» WORK TO BE COMPLETED
Copy task, pictures excluded: set down exactly the lines from the one containing "Remove SPY from the comparison" to the end of the data below.

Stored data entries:
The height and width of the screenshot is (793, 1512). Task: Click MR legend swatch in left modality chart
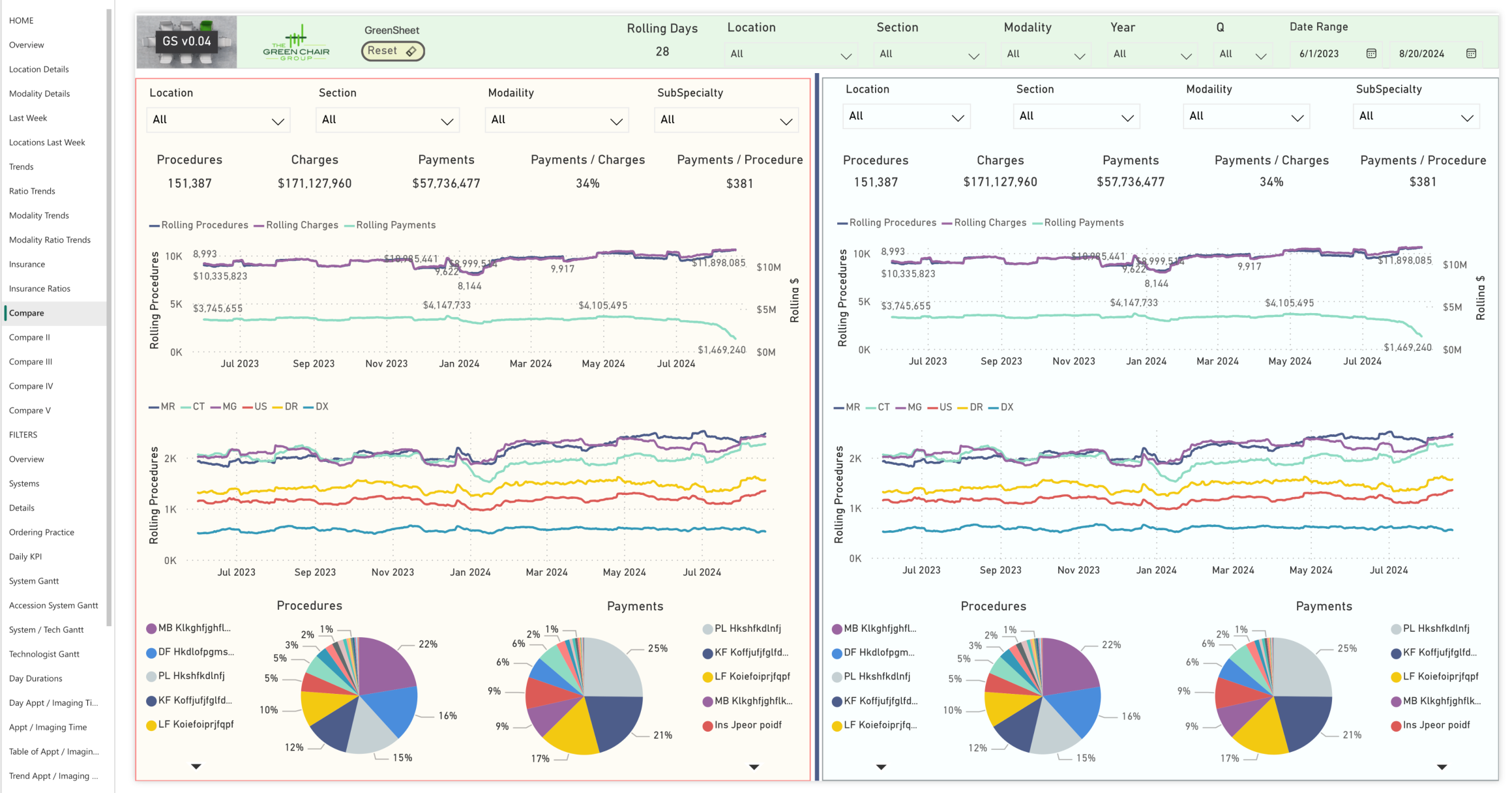(x=155, y=407)
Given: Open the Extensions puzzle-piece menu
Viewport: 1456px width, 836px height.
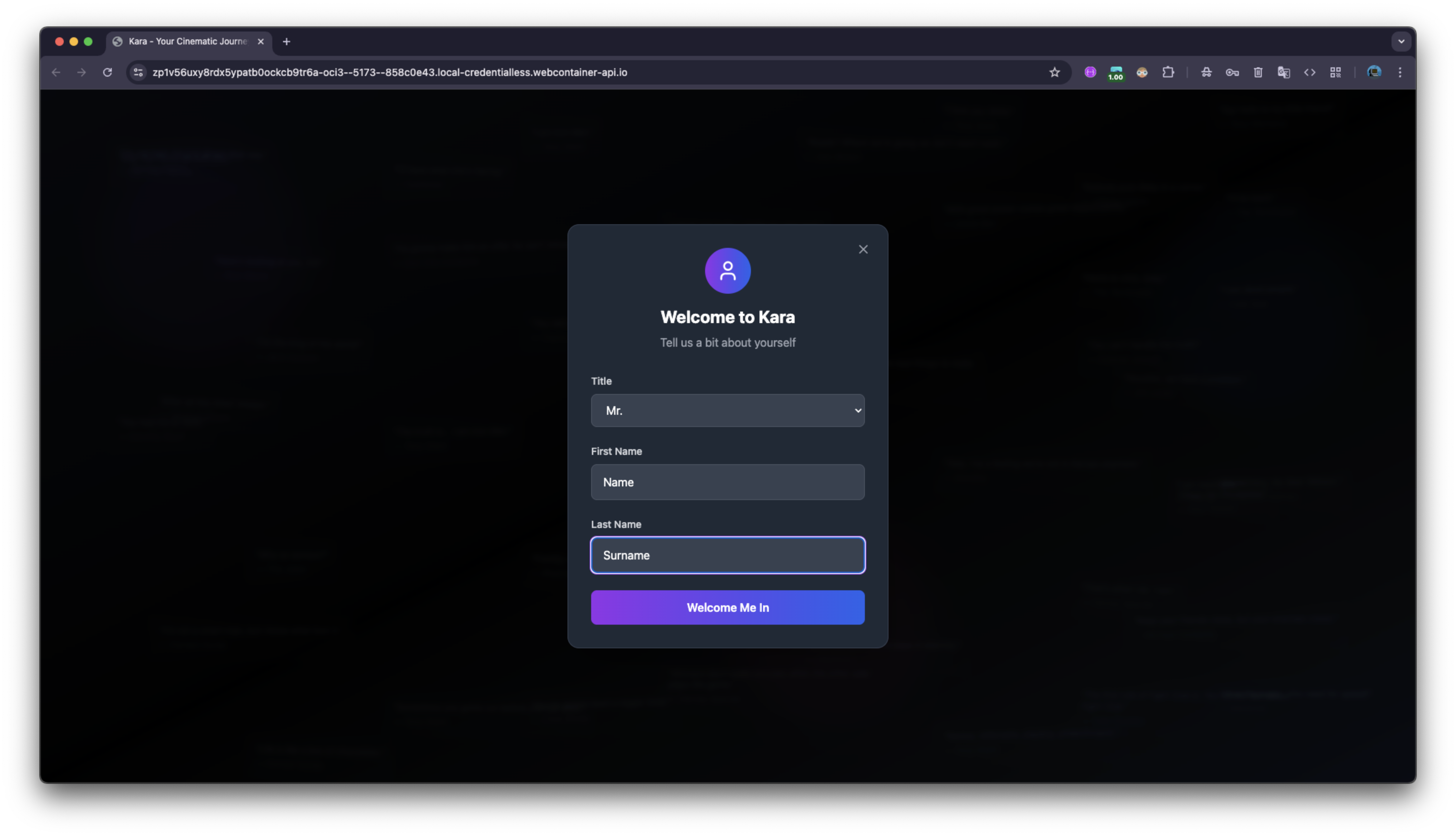Looking at the screenshot, I should point(1168,72).
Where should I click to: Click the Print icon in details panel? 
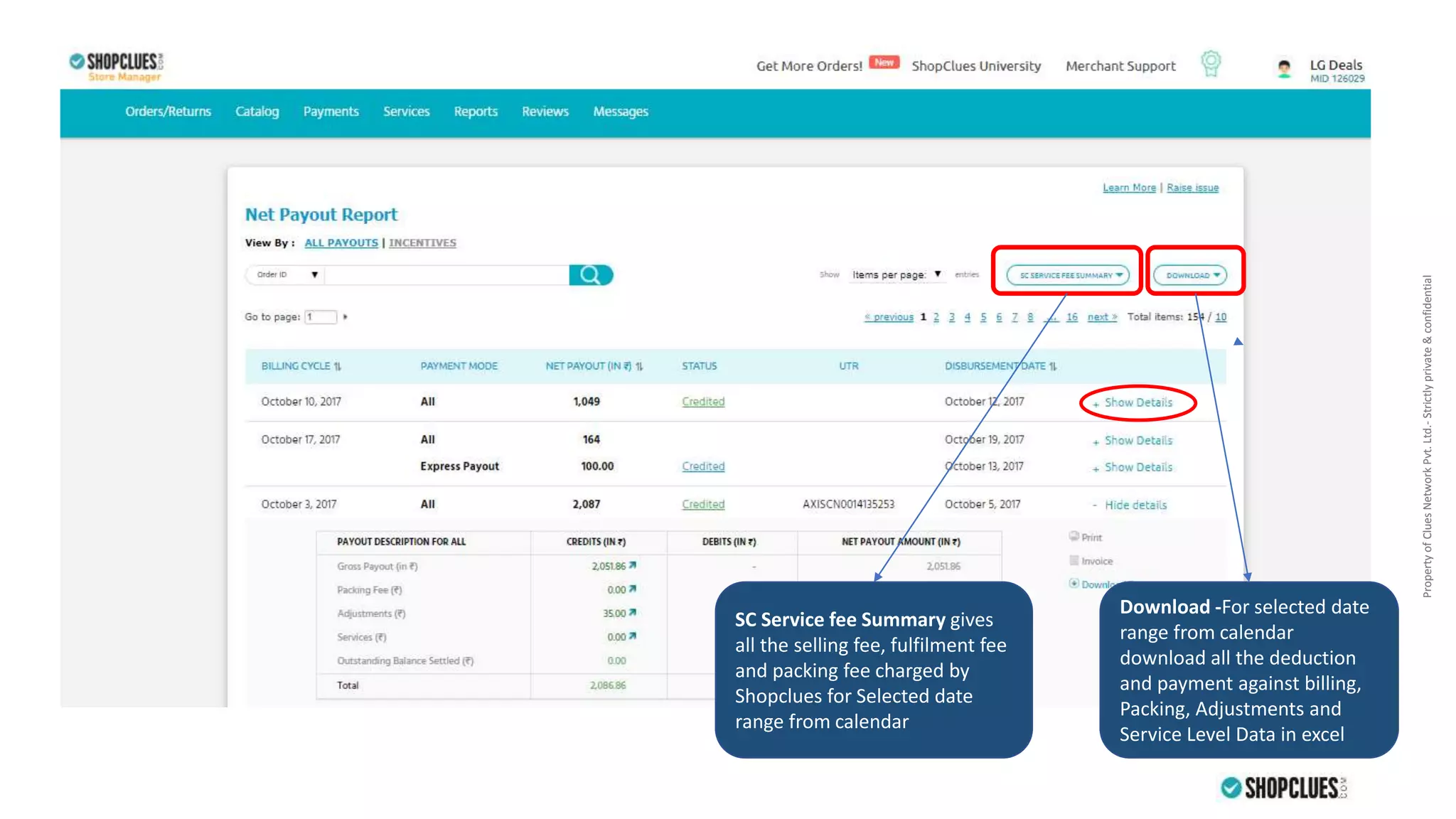pos(1074,537)
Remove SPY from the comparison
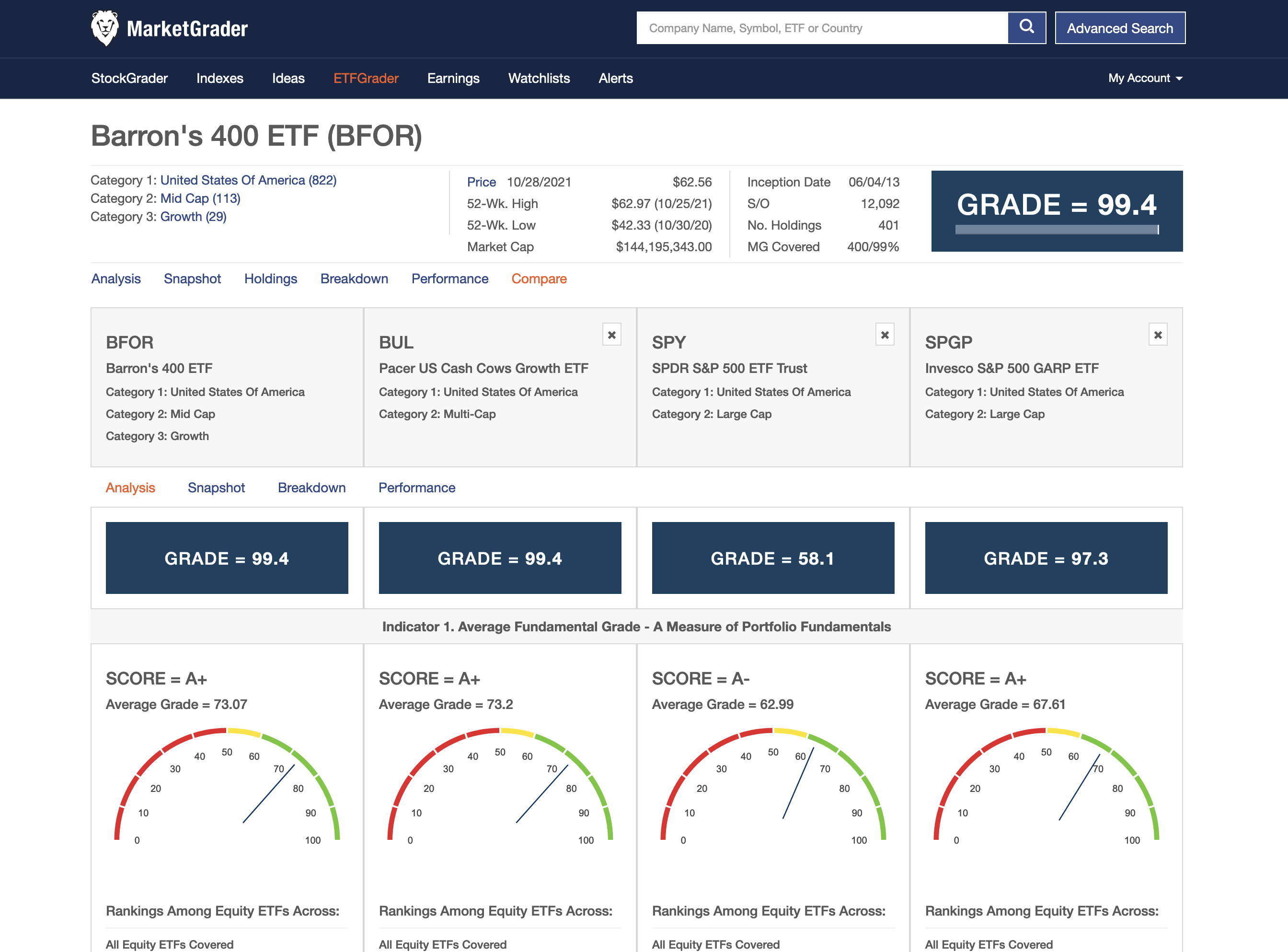Viewport: 1288px width, 952px height. tap(885, 335)
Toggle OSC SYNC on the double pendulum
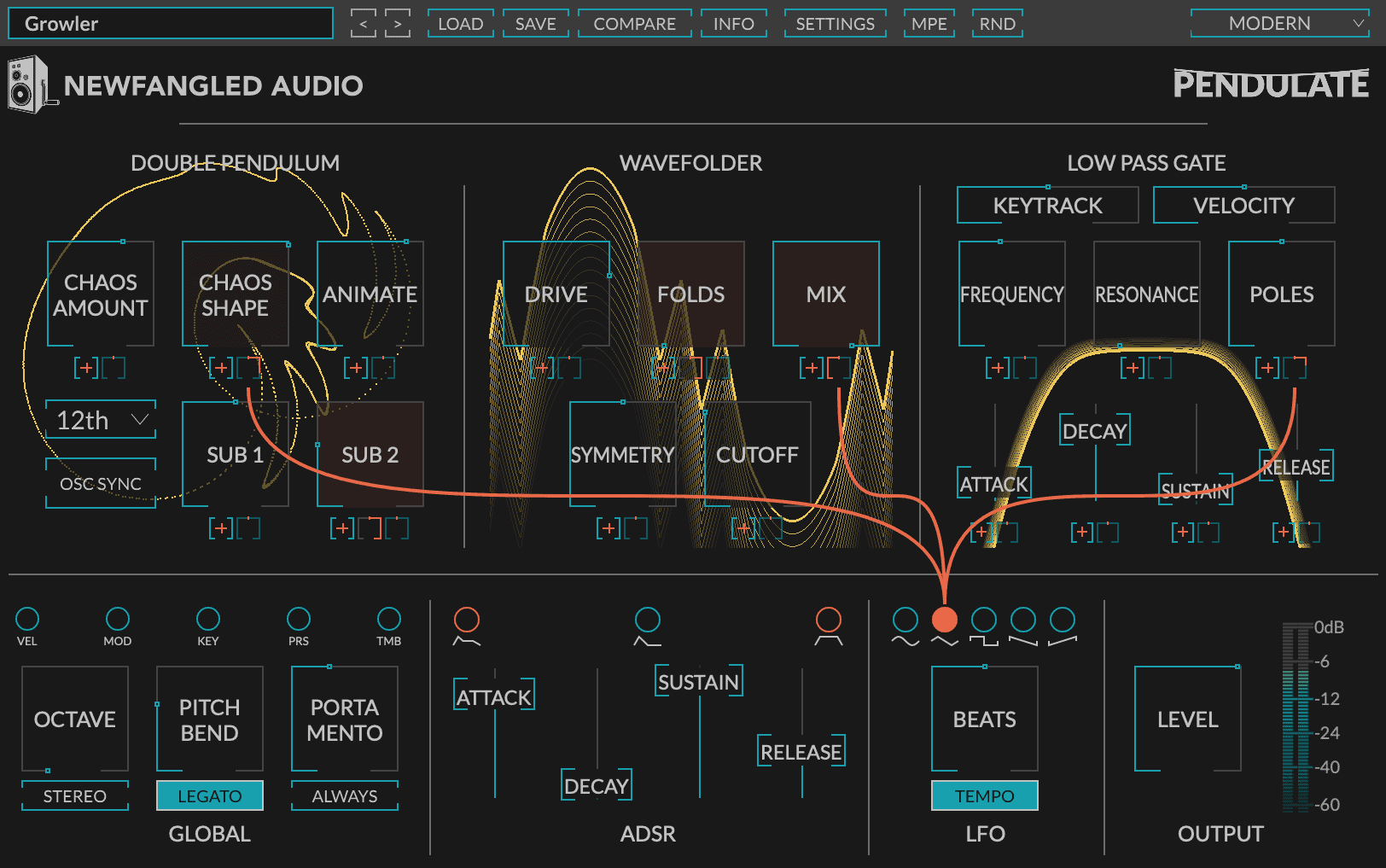Screen dimensions: 1386x868 click(x=100, y=483)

» EXERCISE RESPONSE
Remove SPY from the comparison
Viewport: 1288px width, 952px height. tap(885, 335)
Toggle OSC SYNC on the double pendulum
Screen dimensions: 1386x868 click(x=100, y=483)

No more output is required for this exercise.